In realtà già in epoca ellenistica egiziani, babilonesi, ebrei ed altri popoli orientali si esercitano a tradurre le loro storie in greco, per dimostrare la propria superiorità culturale rispetto ai dominatori greci.
Non sappiamo come gli antichi si definissero, ma il primo a presentarsi esplicitamente come un Fenicio fu Eliodoro di Emesa (Homs in Siria), autore di un romanzo erotico, le Etiopiche, vissuto probabilmente al tempo dell’imperatore Elagabalo (218-222), anche lui di Emesa, che favorì un revival di culti fenici per legittimare il suo potere.

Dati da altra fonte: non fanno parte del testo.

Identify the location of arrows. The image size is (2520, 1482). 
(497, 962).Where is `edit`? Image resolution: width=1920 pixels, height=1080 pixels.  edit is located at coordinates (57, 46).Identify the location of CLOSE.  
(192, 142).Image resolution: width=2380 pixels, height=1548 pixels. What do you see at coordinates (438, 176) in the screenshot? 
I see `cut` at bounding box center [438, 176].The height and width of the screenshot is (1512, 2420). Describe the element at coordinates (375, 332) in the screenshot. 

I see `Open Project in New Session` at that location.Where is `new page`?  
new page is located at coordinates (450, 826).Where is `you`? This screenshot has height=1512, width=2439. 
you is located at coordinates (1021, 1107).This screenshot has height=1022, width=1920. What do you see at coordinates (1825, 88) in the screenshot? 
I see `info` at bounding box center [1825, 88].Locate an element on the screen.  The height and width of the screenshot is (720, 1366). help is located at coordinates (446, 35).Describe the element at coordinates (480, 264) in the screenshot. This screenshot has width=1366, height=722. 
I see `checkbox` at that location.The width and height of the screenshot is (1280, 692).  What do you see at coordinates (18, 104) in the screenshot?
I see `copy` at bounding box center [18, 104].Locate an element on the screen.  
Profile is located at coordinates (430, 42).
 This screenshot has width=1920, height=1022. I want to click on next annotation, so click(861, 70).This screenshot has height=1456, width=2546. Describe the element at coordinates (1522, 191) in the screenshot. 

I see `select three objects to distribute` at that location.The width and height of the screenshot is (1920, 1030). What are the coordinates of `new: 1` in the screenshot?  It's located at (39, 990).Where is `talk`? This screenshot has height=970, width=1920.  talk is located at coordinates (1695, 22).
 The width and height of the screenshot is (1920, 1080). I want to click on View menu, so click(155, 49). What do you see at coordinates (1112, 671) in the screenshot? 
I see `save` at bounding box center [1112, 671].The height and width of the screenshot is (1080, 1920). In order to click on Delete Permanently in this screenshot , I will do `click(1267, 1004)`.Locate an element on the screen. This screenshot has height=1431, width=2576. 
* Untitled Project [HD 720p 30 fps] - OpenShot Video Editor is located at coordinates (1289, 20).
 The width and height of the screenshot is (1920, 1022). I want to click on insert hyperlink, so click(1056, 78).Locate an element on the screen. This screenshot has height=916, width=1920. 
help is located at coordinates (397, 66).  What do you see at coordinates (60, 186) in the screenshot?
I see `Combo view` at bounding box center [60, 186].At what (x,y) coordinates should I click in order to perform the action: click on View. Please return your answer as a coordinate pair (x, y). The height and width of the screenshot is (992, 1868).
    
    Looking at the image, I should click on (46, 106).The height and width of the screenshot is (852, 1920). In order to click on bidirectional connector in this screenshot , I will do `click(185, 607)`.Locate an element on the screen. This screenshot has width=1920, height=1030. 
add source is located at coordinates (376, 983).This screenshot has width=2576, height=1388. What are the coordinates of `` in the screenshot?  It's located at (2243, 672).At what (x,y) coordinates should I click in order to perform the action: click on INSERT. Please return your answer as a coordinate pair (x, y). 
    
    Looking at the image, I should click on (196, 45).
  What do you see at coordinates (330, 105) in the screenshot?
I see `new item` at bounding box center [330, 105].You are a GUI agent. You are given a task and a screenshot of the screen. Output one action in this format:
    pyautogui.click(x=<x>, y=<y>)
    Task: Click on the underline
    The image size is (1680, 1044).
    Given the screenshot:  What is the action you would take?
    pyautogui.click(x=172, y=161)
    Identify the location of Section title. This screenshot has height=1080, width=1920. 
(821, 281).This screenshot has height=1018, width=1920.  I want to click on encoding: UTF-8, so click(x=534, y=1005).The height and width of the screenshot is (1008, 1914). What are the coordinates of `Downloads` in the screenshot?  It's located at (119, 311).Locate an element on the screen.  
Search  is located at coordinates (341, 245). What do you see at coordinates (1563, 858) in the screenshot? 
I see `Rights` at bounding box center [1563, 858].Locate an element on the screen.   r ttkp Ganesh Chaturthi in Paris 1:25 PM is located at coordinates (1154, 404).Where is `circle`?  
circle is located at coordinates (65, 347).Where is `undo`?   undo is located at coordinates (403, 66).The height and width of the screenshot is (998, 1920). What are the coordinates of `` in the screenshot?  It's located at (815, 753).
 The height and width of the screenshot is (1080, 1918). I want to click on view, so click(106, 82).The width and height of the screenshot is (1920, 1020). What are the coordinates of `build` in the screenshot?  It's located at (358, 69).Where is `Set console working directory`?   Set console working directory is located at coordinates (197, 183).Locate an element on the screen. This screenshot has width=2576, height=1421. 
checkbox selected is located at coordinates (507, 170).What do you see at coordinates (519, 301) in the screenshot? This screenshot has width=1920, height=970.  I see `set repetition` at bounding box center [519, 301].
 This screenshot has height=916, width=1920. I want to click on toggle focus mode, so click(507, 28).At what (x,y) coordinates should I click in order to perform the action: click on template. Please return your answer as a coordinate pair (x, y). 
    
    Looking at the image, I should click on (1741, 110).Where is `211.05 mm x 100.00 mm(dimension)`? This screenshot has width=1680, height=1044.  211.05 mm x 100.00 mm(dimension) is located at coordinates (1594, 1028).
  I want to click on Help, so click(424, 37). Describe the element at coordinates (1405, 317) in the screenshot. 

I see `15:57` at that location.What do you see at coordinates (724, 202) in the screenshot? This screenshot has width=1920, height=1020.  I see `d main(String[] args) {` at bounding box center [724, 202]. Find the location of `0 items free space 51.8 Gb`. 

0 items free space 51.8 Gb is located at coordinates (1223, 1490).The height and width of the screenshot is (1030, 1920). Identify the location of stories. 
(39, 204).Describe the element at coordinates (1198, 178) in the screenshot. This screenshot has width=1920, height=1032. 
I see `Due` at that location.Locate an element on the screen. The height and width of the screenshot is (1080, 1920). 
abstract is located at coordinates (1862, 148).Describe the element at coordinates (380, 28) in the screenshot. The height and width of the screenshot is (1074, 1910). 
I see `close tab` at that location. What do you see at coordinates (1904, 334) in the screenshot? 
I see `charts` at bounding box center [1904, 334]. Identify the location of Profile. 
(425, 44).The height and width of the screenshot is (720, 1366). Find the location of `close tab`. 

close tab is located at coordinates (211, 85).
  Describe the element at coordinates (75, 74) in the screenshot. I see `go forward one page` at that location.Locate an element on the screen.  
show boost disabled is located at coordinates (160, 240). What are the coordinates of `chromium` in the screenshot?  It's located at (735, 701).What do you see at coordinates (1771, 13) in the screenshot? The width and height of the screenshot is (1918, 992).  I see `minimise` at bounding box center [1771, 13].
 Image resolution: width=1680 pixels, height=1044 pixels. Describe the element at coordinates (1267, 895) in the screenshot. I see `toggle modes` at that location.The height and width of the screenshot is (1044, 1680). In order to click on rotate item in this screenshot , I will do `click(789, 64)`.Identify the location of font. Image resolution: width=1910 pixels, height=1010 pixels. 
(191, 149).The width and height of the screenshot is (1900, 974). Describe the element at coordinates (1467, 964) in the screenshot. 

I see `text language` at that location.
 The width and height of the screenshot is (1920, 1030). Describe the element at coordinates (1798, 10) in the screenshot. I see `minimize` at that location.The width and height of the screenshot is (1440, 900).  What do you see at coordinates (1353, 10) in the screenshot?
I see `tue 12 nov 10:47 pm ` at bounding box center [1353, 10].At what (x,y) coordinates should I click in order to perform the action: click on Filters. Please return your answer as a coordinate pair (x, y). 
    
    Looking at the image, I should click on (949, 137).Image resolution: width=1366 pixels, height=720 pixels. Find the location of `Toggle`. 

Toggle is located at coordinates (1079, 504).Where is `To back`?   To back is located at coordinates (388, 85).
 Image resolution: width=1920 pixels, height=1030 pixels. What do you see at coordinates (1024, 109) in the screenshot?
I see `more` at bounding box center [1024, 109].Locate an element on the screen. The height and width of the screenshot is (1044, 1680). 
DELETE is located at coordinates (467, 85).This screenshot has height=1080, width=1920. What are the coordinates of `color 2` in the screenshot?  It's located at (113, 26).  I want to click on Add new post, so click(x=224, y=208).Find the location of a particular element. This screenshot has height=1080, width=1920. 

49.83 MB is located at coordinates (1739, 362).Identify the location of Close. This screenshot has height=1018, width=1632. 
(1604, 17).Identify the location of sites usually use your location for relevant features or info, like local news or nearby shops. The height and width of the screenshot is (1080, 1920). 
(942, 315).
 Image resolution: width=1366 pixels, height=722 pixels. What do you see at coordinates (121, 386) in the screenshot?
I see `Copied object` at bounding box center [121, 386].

Le stimolanti tesi di Quinn non sono in realtà nuove, ma s’inseriscono in un consolidato filone di ricerca, fondato intorno al 1960 da Sabatino Moscati, che per primo si chiese chi fossero davvero i Fenici e si dedicò a un’analisi sistematica delle manifestazioni di quella che per lui era una civiltà non monolitica, ma multietnica e articolata. Quinn fa tesoro di questo mezzo secolo di studi, ma va oltre nel sostenere che non dobbiamo ricostruire l’etnicità fenicia, ma comprendere che essa stessa è una costruzione. La discussione risente certamente degli ultimi studi sull’invenzione della storia di Israele, come quelli di Shlomo Sand, The Invention of the Jewish Peo
ple (Londra, 2009), e The Invention of the Land of Israel: From Holy Land to Homeland (Londra, 2012), che, non più interessati a dimostrare apologeticamente la veridicità della Bibbia, al contrario s’interrogano sulla veridicità storica di alcuni luoghi comuni del nazionalismo ebraico, dai confini dello Stato biblico di Israele alle basi etniche della diaspora. Per chi avesse ancora dubbi sull’utilità della storia antica.